§ PROBLEM TO SOLVE: Which lines in the records below contain the word "column"? Collect each of those lines and copy it out in full.

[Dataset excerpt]
╔══

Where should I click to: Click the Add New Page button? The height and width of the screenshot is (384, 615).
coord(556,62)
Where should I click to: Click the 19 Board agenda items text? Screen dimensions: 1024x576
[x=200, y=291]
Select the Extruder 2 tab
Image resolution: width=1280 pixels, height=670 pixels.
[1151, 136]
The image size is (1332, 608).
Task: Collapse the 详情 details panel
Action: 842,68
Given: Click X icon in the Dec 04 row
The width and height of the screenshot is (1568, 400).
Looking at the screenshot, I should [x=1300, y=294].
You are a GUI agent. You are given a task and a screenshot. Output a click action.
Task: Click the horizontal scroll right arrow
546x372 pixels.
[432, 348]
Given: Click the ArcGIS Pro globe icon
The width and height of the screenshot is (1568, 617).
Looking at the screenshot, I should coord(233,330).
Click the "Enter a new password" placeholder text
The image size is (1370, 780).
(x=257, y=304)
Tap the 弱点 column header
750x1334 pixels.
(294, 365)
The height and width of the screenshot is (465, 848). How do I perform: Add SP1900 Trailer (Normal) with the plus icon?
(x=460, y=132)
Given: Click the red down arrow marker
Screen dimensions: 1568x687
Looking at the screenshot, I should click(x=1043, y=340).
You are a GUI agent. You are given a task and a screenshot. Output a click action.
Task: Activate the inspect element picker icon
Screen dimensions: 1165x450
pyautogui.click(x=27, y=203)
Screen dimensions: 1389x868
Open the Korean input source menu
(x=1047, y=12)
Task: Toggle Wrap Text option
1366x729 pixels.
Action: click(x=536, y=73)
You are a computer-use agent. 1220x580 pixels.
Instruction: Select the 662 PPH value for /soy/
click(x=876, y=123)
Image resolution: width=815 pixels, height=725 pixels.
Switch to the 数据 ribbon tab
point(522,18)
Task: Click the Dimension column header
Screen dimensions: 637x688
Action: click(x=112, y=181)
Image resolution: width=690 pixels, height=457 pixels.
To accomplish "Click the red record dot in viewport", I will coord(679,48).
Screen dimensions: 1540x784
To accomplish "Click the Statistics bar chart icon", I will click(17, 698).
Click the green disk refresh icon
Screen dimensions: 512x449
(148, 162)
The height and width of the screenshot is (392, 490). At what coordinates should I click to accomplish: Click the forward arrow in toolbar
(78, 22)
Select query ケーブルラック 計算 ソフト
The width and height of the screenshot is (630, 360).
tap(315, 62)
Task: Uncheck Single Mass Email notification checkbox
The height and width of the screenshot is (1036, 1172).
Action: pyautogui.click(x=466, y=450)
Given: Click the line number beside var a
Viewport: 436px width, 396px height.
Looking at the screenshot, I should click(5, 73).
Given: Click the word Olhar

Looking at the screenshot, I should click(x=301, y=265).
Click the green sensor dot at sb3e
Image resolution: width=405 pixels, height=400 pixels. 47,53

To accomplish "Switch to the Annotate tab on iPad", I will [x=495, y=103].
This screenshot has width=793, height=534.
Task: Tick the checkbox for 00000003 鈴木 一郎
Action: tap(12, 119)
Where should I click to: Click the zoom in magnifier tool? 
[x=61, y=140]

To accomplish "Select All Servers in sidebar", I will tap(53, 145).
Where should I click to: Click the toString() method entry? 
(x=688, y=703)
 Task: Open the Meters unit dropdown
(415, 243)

╚══

§ REPLY:
Tap the 弱点 column header
Task: Click the Dimension column header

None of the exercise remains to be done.